Bev Lacey

'Shouldn't you be in custody?' judge asks defendant

A WOMAN appearing in a Toowoomba court on bail had a magistrate wondering why she wasn't in custody.

Fraulien Judess Hooper fronted Toowoomba Magistrates Court to plead guilty to possessing three syringe found during a police search of a Boundary St home on October 15 and then failing to attend the police station within seven days to provide her identifying particulars.

Flicking through her criminal history, Magistrate Robbie Davies noted the 48-year-old had been sentenced by the same court on June 12 to nine months in jail with an order that she could apply for release on parole immediately.

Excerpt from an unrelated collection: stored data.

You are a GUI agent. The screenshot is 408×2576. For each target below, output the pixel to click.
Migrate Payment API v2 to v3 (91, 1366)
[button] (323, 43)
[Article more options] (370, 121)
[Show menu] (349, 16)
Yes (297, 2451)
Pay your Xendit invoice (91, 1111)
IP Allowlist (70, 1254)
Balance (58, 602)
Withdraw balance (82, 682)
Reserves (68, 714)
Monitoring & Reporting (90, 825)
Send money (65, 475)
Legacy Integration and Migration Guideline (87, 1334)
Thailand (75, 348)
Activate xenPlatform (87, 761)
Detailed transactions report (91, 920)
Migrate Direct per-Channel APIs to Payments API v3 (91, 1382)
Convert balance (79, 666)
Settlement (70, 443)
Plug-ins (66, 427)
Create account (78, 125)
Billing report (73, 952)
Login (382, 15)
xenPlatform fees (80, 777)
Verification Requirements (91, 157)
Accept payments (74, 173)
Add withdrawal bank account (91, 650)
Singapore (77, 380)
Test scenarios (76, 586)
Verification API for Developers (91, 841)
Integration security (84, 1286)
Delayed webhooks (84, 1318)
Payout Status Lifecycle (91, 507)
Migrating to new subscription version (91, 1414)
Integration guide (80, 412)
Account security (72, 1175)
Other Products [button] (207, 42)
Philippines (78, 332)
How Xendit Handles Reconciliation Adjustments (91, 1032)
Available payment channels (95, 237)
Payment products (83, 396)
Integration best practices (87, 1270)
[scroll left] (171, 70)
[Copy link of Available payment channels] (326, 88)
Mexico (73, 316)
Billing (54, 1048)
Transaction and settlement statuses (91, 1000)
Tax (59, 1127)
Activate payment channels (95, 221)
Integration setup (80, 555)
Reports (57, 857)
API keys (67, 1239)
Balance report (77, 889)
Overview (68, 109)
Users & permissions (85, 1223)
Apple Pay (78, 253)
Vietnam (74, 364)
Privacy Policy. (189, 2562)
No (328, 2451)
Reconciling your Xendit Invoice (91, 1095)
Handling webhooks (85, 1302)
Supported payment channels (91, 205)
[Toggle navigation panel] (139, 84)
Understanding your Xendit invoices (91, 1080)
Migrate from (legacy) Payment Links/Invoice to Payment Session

Prisoners who are given a parole eligibility date go into custody but can apply for release from that date, however, parole applications typically can take up to three months to process.

"I don't know why you weren't taken into custody seeing as you were given an eligibility date," Mr Davies asked Hooper.
The self-represented Hooper replied: "They put me in the watch house and then released me."

An officer from the Department of Probation and Parole told the court Hooper had not attended the department to be inducted on the order.

Mr Davies said the fact Hooper was somehow released from the watch house at her last sentence was not an issue for the court and that he would simply sentence her on the two charges before him and fined Hooper $400.

"I suspect Parole will be in touch with you very quickly," Mr Davies told Hooper as she left the court.